Q: Who is CoEval designed for? A: CoEval is built for LLM developers stress-testing fine-tunes, ML engineers validating RAG pipelines, researchers producing reproducible benchmarks, and platform teams running recurring evaluation suites. Essentially anyone who needs rigorous, auditable model comparisons without rebuilding evaluation infrastructure from scratch.
Q: Do I need to write code to run an evaluation?
A: No. The entire experiment is described in a single YAML file — models, tasks, rubrics, sampling, and prompts. The coeval wizard command can even generate this config interactively from a plain-English description of your evaluation goal.
Q: How does CoEval reduce API costs?
A: CoEval integrates with OpenAI, Anthropic, and Azure OpenAI Batch APIs, which provide a 50% per-token discount on Phases 4 and 5. The coeval plan command runs a pre-run cost estimate (with optional live sample calls) so you know the cost before committing. Setting a quota block per model prevents runaway spending.
Q: What happens if my evaluation run crashes mid-way?

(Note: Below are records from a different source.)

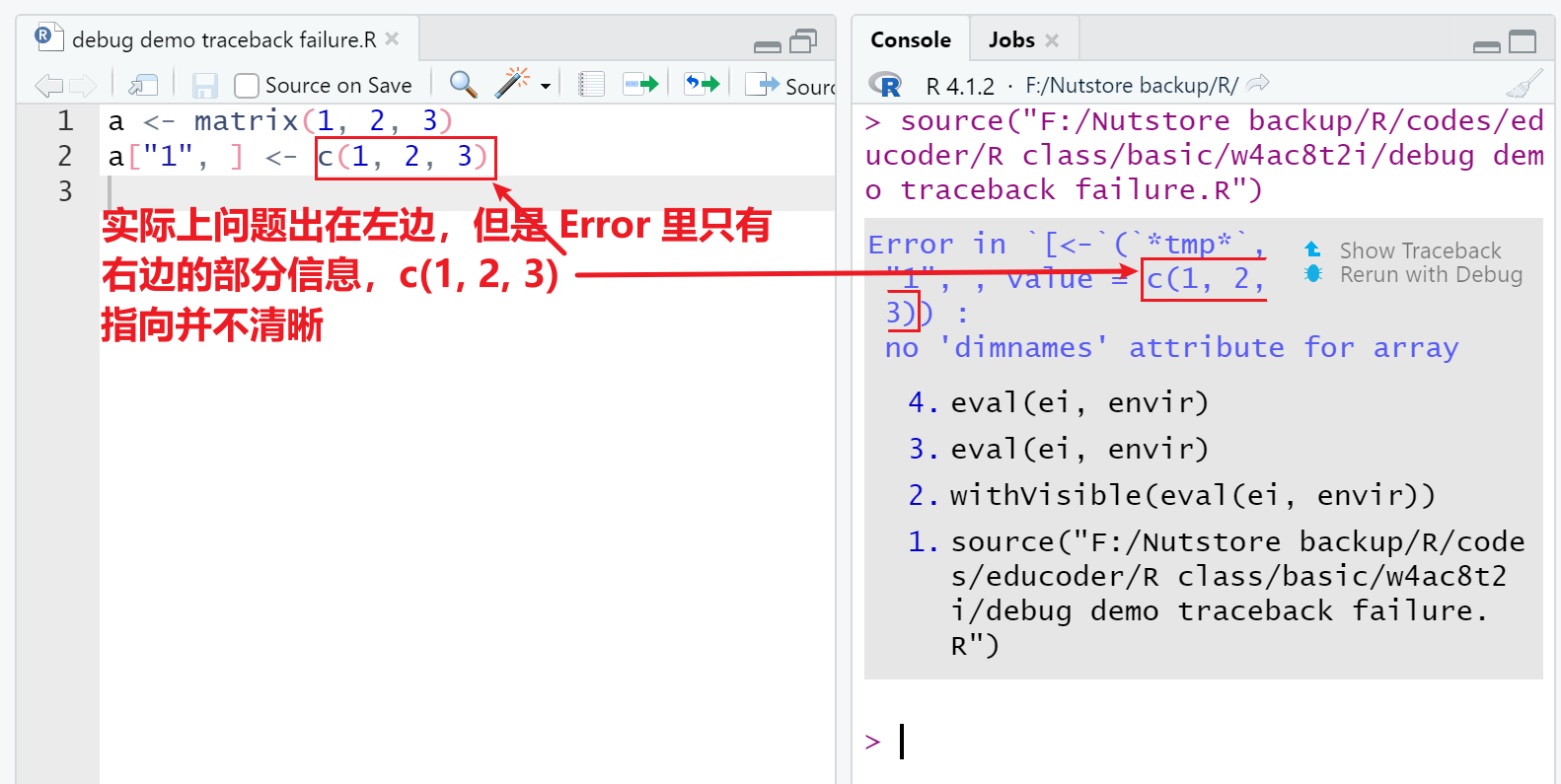
Task: Click the re-run previous code icon
Action: (702, 85)
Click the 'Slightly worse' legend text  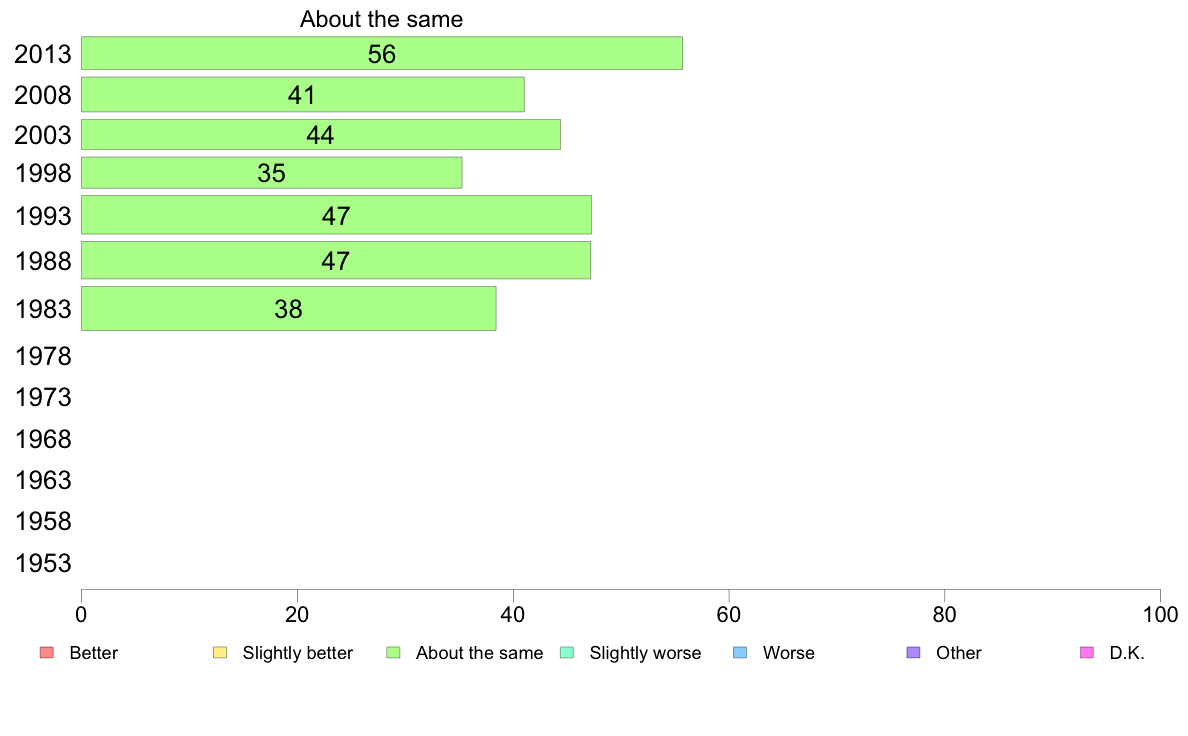[646, 653]
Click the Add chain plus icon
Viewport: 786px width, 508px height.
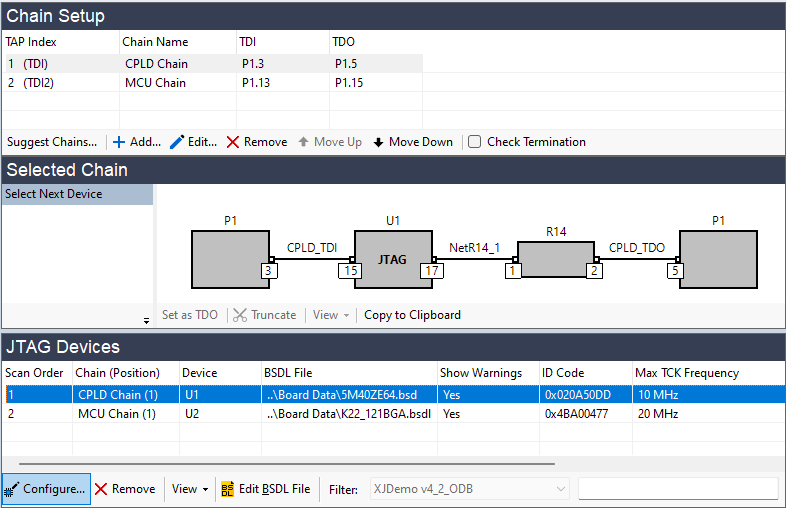pos(118,142)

A: Each JSONL record is written atomically, so a crash loses at most one in-flight record. Running coeval run --config my.yaml --continue resumes from exactly where the run stopped, reading phases_completed from meta.json and skipping all already-completed work.
Q: How does CoEval handle vendor lock-in?
A: CoEval abstracts over 15 model interfaces — OpenAI, Anthropic, Gemini, Azure, Bedrock, Vertex, OpenRouter, Groq, DeepSeek, Mistral, Ollama, HuggingFace, and more. Switching providers requires changing a single interface: field in the YAML; no pipeline code changes are needed.